Moderner Passionsaltar in der Dionysiuskirche: Ein skurriles Panoptikum
Die Citykirche in St. Dionysius zeigt den Passionsaltar von Bernhard Apfel. Die fantasievolle Darstellung spaltet.
Krefeld. Kunst muss nicht erklärbar sein, Kunst spricht für sich. Dafür steht auch jener moderne Klappaltar, der zurzeit unter dem Baldachin in der Dionysiuskirche zu sehen ist. Manch ein Besucher steht kopfschüttelnd vor den bunten Tafeln, andere neugierig interessiert und bald schon gefangen genommen von der Gedankenflut, die die Darstellungen auslösen.
Der Passionsaltar „Schuld und Sühne“ des Künstlers Bernhard Apfel bricht mit kirchlichen Sehgewohnheiten, hat etwas von den überbordend lustvollen Skulpturen eines Peter Lenk und lehnt sich doch an jene Meisterwerke der Spätgotik an, für die etwa ein Tilman Riemenschneider steht.
Selbst Pastoralreferent Ulrich Hagens, der half, das Werk nach Krefeld zu holen, bekennt: „Auch ich kann nur versuchen, mir die Bilder zu erklären.“ So sei er schon gefragt worden, ob der seltsam verrenkt zeichnende Leonardo da Vinci am Kopf des Altars wohl Gott darstelle. Hagens zuckt die Schultern: Für ihn geht es eher um das Abendmahl und die Fußwaschung. Und in der Tat, wer genau hinschaut, entdeckt zwei Füße und einen Wasserhahn.
Wer sich auf Apfels fantasievolles Gebilde einlässt, entdeckt überall skurrile Details und witzige wie bissige Seitenhiebe. Da lassen Börsen-Barometer und Nestle-Dose an Wirtschafts- und Gesellschaftskritik denken, Cola-Dosen fungieren als modernes Wasser des Lebens und Hirschkäfer sowie anderes Krabbelgetier knabbern am Gewand des Todes.

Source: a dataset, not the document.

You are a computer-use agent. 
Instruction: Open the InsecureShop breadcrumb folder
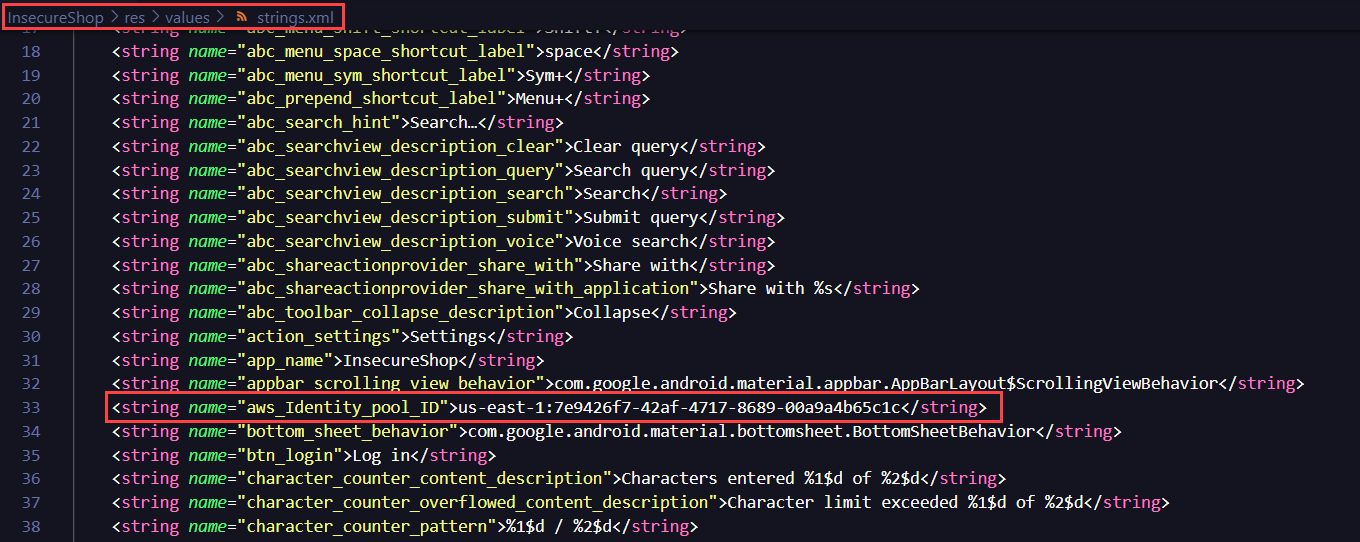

„Apfel sammelt allerlei Kram und baut es in seine Werke ein“, beschreibt Hagens. Das regt einmal mehr die Fantasie an und schubst das dargestellte Johannesevangelium in die Moderne. Dass dabei eine üppig geratene Pietà in der Tafel der Grablegung für Anstoß sorgt, kann Hagens nicht schrecken. „Da muss man vielleicht wissen, was das soll“, sagt er und erklärt die Inspiration Apfels durch die Nachkriegszeit. Da seien die geschwächten Soldaten im Schoß der erstarkten Frauen aufgenommen worden. „Das hat auch ein Weiterleben ermöglicht.“
Wie aktuell der Titel „Schuld und Sühne“ ist, untermauert zudem die Zusammenarbeit des Bildhauers mit Gefangenen der JVA Heidelberg. So ist der Altar interaktiv. Jede Tafel lässt sich drehen und offenbart auf der Rückseite die ganz eigenen Gedanken der Häftlinge zum Thema. „Es ist sehr berührend, wie sie mit dem Thema umgehen“, kommentiert Hagens. „Nicht so verquer und verkopft.“
Aktuell ist auch die immer wieder auftauchende Kritik an der Institution Kirche und ihren Würdenträgern. „Die kommen da nicht immer so gut weg“, konstatiert Hagens gelassen. Da hat sich zum Beispiel eine völlig unbeteiligt und dekadent wirkende Gesellschaft samt Bischof als Zeugen der Kreuzigung eingefunden. Nur eine abgedrängte Figur im Hintergrund weist auf das Leid hin.
Alles wie gemacht für eine Auseinandersetzung mit Leben und Tod, wie sie der Kirchenkalender für den November vorsieht. Und ganz nebenbei kann der Initiator der Krefelder Ausstellung, Erhard Beckers vom SKM, auf eine Herzensangelegenheit hinweisen: auf die Gefangenenhilfe und den JVA-Kunstkalender.